Information shown:

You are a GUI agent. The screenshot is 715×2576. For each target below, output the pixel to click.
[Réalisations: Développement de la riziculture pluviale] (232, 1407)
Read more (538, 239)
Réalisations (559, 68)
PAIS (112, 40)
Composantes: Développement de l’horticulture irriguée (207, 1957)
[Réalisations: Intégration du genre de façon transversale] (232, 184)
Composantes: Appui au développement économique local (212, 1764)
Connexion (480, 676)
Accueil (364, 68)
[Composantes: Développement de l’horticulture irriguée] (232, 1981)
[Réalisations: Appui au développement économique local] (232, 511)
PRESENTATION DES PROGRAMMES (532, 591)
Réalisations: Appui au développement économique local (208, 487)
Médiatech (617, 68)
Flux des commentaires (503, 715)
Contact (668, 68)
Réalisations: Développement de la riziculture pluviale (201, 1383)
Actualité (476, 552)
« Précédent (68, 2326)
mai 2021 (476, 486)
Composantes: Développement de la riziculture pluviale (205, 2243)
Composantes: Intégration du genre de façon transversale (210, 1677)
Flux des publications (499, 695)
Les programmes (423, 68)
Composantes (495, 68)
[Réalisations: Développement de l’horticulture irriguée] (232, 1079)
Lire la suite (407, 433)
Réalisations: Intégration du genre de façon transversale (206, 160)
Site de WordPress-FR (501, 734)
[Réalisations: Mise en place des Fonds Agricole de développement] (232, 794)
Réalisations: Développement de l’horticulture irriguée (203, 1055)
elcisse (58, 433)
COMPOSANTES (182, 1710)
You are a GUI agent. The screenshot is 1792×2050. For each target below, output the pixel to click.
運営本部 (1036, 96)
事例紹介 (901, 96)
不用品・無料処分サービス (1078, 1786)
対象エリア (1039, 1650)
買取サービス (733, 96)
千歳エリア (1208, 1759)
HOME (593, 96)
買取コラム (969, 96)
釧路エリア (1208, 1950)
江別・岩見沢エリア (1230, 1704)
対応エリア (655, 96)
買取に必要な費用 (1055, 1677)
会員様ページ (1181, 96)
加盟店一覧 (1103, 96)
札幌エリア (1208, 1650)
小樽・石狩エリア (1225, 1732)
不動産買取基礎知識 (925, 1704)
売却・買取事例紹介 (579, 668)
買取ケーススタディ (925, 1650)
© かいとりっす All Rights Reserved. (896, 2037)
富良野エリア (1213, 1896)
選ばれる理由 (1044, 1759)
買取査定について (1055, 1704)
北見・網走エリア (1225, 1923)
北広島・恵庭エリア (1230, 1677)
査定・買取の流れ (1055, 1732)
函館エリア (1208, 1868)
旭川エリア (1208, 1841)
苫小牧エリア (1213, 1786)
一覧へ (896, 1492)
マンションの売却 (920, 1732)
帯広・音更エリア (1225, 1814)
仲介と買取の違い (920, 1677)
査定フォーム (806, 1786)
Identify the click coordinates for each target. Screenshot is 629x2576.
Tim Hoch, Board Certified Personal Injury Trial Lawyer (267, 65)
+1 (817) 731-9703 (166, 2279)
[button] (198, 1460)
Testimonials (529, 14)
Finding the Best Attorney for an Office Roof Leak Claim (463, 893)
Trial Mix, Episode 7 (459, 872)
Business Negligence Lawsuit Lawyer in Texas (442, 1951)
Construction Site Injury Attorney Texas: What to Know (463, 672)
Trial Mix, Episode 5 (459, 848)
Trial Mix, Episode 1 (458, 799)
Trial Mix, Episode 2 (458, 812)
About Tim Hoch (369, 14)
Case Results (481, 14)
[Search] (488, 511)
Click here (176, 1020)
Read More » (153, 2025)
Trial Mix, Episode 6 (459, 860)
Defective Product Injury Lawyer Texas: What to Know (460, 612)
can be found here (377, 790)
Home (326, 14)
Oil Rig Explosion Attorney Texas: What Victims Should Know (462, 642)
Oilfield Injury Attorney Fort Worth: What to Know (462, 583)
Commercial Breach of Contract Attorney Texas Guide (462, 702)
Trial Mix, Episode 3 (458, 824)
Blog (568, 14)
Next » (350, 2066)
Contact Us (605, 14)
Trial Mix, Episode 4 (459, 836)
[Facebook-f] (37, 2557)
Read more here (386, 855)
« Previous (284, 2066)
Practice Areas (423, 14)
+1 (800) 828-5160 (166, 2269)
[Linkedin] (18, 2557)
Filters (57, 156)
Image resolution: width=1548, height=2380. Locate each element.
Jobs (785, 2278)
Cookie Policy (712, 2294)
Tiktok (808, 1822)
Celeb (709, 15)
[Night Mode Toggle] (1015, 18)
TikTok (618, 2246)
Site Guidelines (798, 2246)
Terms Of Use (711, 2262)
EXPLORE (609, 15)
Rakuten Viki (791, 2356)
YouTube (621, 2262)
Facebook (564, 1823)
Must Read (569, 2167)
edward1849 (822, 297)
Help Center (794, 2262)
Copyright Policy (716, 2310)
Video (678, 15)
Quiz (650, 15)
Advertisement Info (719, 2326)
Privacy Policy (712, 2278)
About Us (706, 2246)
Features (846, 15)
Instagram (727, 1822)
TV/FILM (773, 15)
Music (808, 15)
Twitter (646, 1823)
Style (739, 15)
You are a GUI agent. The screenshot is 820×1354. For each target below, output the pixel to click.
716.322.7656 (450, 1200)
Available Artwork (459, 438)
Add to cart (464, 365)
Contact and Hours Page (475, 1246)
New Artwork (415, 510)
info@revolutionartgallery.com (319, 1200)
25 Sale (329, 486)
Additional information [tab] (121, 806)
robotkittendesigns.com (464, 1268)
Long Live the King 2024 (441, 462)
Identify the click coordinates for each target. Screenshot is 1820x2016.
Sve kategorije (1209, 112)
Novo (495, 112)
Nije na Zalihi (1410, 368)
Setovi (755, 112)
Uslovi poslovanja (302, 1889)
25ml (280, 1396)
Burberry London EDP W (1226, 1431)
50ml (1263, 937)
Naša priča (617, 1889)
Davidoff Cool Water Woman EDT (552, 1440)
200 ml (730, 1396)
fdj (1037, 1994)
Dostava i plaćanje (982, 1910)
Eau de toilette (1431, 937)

Work task: Reproduce word for word the material above, beginning with the line that contains "elcisse (58, 433)" and ending with the line that contains "Terms Of Use (711, 2262)".

Written solution:
elcisse (58, 433)
COMPOSANTES (182, 1710)
You are a GUI agent. The screenshot is 1792×2050. For each target below, output the pixel to click.
運営本部 (1036, 96)
事例紹介 (901, 96)
不用品・無料処分サービス (1078, 1786)
対象エリア (1039, 1650)
買取サービス (733, 96)
千歳エリア (1208, 1759)
HOME (593, 96)
買取コラム (969, 96)
釧路エリア (1208, 1950)
江別・岩見沢エリア (1230, 1704)
対応エリア (655, 96)
買取に必要な費用 (1055, 1677)
会員様ページ (1181, 96)
加盟店一覧 (1103, 96)
札幌エリア (1208, 1650)
小樽・石狩エリア (1225, 1732)
不動産買取基礎知識 (925, 1704)
売却・買取事例紹介 (579, 668)
買取ケーススタディ (925, 1650)
© かいとりっす All Rights Reserved. (896, 2037)
富良野エリア (1213, 1896)
選ばれる理由 (1044, 1759)
買取査定について (1055, 1704)
北見・網走エリア (1225, 1923)
北広島・恵庭エリア (1230, 1677)
査定・買取の流れ (1055, 1732)
函館エリア (1208, 1868)
旭川エリア (1208, 1841)
苫小牧エリア (1213, 1786)
一覧へ (896, 1492)
マンションの売却 (920, 1732)
帯広・音更エリア (1225, 1814)
仲介と買取の違い (920, 1677)
査定フォーム (806, 1786)
Identify the click coordinates for each target. Screenshot is 629x2576.
Tim Hoch, Board Certified Personal Injury Trial Lawyer (267, 65)
+1 (817) 731-9703 (166, 2279)
[button] (198, 1460)
Testimonials (529, 14)
Finding the Best Attorney for an Office Roof Leak Claim (463, 893)
Trial Mix, Episode 7 (459, 872)
Business Negligence Lawsuit Lawyer in Texas (442, 1951)
Construction Site Injury Attorney Texas: What to Know (463, 672)
Trial Mix, Episode 5 (459, 848)
Trial Mix, Episode 1 (458, 799)
Trial Mix, Episode 2 (458, 812)
About Tim Hoch (369, 14)
Case Results (481, 14)
[Search] (488, 511)
Click here (176, 1020)
Read More » (153, 2025)
Trial Mix, Episode 6 (459, 860)
Defective Product Injury Lawyer Texas: What to Know (460, 612)
can be found here (377, 790)
Home (326, 14)
Oil Rig Explosion Attorney Texas: What Victims Should Know (462, 642)
Oilfield Injury Attorney Fort Worth: What to Know (462, 583)
Commercial Breach of Contract Attorney Texas Guide (462, 702)
Trial Mix, Episode 3 (458, 824)
Blog (568, 14)
Next » (350, 2066)
Contact Us (605, 14)
Trial Mix, Episode 4 (459, 836)
[Facebook-f] (37, 2557)
Read more here (386, 855)
« Previous (284, 2066)
Practice Areas (423, 14)
+1 (800) 828-5160 (166, 2269)
[Linkedin] (18, 2557)
Filters (57, 156)
Image resolution: width=1548, height=2380. Locate each element.
Jobs (785, 2278)
Cookie Policy (712, 2294)
Tiktok (808, 1822)
Celeb (709, 15)
[Night Mode Toggle] (1015, 18)
TikTok (618, 2246)
Site Guidelines (798, 2246)
Terms Of Use (711, 2262)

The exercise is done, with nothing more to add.